BEGIN

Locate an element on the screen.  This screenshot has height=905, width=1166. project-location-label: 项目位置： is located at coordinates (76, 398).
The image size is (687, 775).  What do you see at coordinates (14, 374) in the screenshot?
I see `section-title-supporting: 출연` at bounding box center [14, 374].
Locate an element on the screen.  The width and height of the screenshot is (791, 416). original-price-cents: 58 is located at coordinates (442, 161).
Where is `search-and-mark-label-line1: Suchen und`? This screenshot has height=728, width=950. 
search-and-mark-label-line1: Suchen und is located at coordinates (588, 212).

END
BEGIN

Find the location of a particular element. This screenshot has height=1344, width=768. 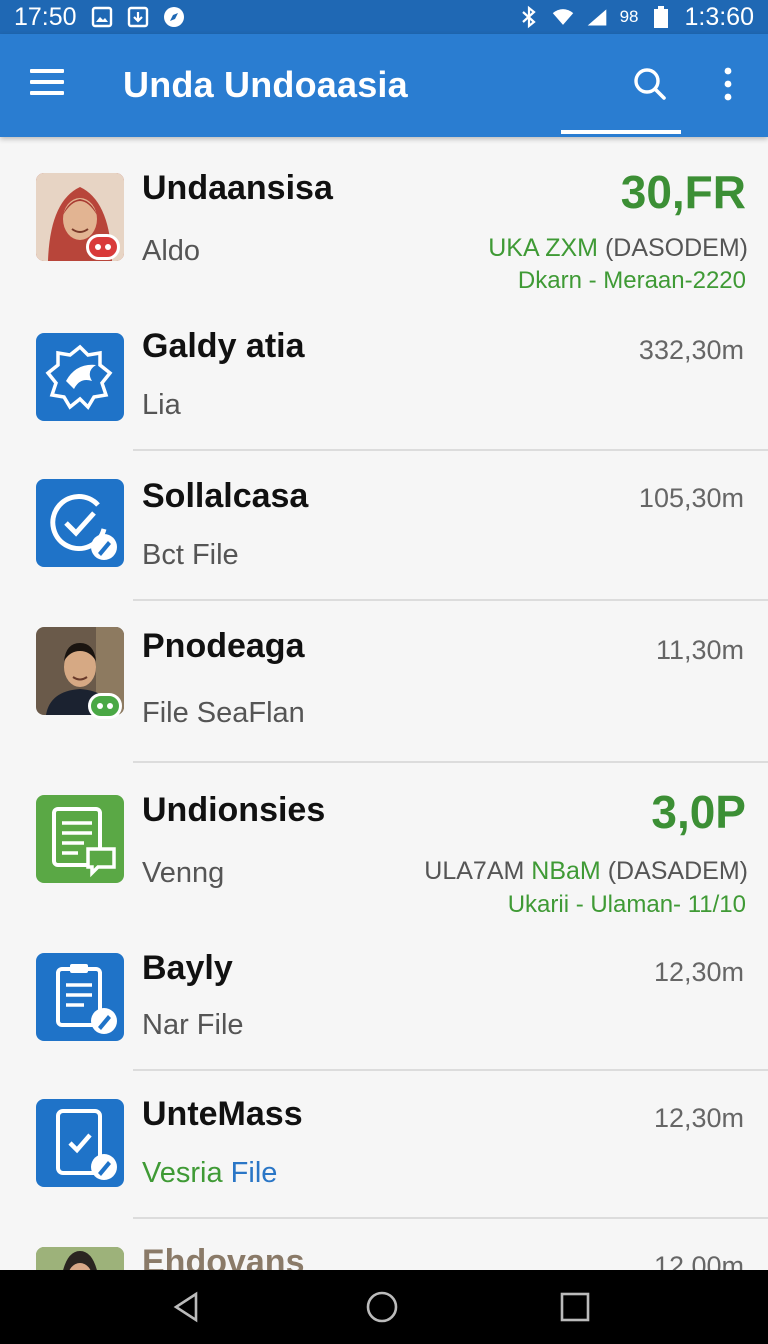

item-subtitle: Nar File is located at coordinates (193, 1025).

END
BEGIN

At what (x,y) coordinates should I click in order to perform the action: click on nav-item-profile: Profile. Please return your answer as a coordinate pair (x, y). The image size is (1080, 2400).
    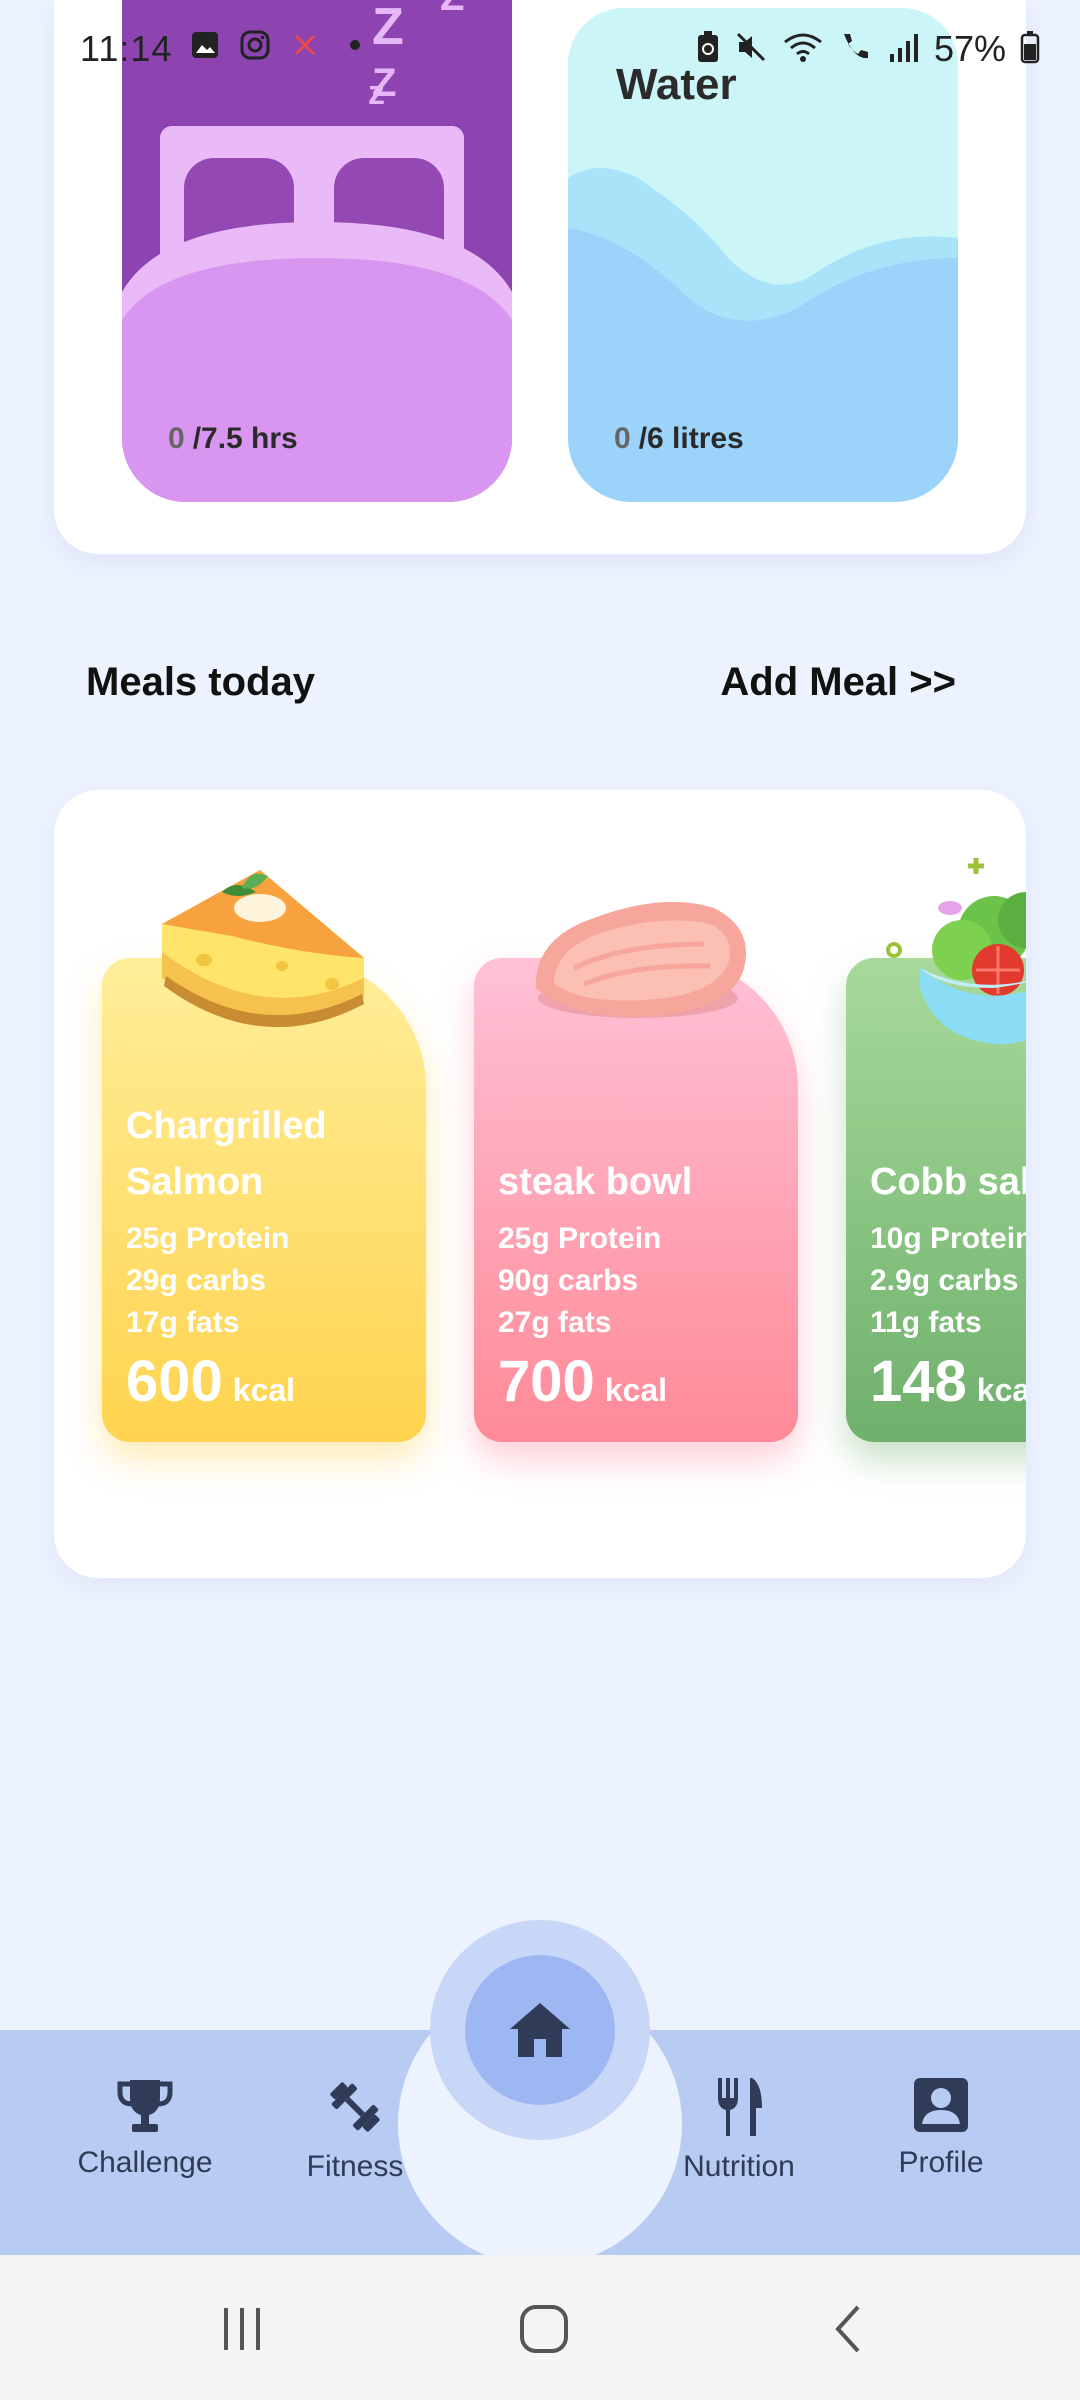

END

_Aim of the exercise_
Rewrite everything from the line containing "Find the location" down to the line containing "item-subtitle: Nar File", replacing "particular" with "specific" and leaving the rest unchanged. Leave the pictures out of your answer.

_Exercise solution_
Find the location of a specific element. This screenshot has height=1344, width=768. 

item-subtitle: Nar File is located at coordinates (193, 1025).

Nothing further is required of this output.